(Click-target data)
%%

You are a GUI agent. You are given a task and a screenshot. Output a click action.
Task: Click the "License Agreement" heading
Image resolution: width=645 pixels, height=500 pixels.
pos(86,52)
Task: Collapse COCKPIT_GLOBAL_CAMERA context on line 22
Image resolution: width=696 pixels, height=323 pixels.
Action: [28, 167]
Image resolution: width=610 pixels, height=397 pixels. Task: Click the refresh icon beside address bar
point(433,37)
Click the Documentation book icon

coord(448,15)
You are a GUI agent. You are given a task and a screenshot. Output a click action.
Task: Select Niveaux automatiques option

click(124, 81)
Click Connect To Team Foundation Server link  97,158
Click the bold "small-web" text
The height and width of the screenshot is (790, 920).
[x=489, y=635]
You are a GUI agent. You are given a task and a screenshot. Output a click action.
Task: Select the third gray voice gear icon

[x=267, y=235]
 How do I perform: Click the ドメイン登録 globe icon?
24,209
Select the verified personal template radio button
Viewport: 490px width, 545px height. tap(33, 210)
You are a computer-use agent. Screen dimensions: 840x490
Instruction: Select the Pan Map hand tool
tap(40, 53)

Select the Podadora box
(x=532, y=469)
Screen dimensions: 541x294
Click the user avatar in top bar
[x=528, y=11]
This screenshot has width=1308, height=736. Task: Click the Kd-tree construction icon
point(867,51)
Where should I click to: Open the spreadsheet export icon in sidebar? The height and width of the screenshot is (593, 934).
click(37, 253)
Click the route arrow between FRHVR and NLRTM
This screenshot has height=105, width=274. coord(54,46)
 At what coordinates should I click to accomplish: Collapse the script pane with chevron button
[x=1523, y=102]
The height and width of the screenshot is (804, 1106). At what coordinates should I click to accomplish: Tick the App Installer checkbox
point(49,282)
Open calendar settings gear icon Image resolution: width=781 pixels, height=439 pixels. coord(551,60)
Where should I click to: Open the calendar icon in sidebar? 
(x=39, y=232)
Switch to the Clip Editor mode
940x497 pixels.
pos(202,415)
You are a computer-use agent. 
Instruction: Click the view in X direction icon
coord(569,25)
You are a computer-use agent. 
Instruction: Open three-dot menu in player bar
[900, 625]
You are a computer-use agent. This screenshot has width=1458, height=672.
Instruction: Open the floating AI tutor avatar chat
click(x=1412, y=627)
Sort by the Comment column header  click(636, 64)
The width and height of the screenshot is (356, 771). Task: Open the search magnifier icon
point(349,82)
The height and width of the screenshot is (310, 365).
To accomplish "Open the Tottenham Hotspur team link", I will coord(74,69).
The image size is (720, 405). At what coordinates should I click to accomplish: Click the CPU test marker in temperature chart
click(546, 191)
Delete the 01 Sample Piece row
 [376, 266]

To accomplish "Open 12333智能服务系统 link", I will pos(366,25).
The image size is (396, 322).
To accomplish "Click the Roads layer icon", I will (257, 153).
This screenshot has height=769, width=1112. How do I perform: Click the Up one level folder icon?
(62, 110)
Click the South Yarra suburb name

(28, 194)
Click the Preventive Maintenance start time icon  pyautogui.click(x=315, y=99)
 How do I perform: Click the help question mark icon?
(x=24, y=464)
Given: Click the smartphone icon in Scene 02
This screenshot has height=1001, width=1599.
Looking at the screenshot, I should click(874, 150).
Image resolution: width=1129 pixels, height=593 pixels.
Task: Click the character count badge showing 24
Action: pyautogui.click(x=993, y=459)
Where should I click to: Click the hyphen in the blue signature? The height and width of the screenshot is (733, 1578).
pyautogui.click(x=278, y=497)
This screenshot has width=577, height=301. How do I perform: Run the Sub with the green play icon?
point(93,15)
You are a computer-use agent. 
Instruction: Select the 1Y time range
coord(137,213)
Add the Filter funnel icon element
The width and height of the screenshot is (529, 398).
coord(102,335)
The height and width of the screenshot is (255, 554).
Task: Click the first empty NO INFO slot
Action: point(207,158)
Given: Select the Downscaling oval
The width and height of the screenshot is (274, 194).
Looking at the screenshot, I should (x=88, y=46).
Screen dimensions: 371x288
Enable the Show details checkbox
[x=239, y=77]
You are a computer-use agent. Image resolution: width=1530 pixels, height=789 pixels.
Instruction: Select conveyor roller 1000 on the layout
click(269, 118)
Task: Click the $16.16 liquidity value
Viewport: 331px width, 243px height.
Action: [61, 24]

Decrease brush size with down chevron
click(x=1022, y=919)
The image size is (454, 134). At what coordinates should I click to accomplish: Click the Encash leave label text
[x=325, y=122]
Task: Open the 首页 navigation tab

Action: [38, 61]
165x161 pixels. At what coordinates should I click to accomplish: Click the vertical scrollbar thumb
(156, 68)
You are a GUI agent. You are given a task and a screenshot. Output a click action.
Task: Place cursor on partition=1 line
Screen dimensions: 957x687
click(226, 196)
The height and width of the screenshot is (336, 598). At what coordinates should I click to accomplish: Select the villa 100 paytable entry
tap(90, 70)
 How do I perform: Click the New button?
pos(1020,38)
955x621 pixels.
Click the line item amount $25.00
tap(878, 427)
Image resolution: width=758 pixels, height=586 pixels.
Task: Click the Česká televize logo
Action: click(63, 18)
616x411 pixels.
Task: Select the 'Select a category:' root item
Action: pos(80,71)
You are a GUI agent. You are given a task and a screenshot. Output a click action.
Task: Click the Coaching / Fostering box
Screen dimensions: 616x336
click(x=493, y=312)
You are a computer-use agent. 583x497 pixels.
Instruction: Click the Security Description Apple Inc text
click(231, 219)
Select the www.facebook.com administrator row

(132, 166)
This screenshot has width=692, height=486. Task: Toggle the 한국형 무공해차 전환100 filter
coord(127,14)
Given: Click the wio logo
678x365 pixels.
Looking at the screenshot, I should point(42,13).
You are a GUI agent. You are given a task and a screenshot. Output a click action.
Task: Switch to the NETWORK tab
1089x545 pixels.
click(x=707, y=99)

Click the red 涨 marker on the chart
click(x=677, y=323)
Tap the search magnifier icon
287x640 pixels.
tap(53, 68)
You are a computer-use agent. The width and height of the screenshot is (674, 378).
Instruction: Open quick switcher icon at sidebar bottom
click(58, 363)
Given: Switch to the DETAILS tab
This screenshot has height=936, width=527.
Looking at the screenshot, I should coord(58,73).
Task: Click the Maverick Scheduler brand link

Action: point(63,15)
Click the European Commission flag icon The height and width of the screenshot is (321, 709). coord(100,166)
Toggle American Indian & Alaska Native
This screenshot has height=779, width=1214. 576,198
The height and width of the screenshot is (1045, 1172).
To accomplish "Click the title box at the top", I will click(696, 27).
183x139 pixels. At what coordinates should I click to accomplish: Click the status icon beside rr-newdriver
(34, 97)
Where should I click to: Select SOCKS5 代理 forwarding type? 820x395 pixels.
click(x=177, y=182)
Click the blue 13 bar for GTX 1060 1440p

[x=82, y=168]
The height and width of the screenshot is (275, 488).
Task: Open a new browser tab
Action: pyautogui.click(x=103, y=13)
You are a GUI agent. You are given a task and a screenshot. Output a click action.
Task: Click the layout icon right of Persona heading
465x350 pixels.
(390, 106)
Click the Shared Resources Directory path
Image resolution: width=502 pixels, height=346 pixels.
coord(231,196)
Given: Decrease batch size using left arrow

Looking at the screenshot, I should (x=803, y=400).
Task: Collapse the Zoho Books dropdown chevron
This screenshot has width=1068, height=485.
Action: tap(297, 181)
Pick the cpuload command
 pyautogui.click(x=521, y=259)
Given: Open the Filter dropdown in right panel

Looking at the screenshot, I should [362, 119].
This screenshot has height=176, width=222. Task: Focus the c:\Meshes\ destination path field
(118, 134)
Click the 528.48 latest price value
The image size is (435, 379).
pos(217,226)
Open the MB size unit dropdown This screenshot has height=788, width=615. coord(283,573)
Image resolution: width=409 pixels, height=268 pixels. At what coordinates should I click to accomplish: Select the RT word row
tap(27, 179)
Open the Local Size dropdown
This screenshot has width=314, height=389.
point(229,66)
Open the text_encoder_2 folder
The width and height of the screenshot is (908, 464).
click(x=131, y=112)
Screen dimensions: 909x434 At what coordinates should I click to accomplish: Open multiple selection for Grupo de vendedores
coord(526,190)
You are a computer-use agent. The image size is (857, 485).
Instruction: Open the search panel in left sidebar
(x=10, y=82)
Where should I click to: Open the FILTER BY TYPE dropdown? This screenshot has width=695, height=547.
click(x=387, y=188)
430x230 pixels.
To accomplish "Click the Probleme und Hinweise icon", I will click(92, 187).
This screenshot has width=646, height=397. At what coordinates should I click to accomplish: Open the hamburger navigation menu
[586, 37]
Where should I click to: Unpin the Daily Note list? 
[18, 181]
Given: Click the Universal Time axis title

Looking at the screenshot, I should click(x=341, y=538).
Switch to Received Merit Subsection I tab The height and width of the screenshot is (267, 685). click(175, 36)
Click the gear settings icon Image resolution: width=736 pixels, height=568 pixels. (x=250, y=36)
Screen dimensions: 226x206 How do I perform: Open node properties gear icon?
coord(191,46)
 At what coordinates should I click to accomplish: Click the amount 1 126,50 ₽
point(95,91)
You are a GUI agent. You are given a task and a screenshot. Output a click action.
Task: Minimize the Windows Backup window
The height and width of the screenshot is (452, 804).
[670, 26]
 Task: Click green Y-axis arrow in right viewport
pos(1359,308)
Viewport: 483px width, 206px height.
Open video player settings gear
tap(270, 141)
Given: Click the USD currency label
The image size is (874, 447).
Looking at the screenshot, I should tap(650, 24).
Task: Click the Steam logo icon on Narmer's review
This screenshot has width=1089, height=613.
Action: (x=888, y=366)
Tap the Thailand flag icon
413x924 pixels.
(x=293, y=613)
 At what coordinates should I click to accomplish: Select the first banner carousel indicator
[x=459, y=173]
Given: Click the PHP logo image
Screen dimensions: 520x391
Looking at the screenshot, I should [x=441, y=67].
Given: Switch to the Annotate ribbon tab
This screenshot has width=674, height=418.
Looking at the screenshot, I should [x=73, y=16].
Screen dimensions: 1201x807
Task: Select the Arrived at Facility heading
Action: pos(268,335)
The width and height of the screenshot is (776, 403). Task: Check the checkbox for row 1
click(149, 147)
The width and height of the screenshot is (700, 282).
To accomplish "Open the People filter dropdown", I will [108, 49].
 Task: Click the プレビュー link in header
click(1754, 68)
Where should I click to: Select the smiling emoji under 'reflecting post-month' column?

%%

▸ **Directive**
Return every line of the records above that contains the string "Instruction", matching case exactly.

▸ **Output for this exercise**
Instruction: Select the Pan Map hand tool
Instruction: Click the view in X direction icon
Instruction: Open three-dot menu in player bar
Instruction: Open the floating AI tutor avatar chat
Instruction: Select the 1Y time range
Instruction: Select conveyor roller 1000 on the layout
Instruction: Click the Security Description Apple Inc text
Instruction: Open quick switcher icon at sidebar bottom
Instruction: Open the search panel in left sidebar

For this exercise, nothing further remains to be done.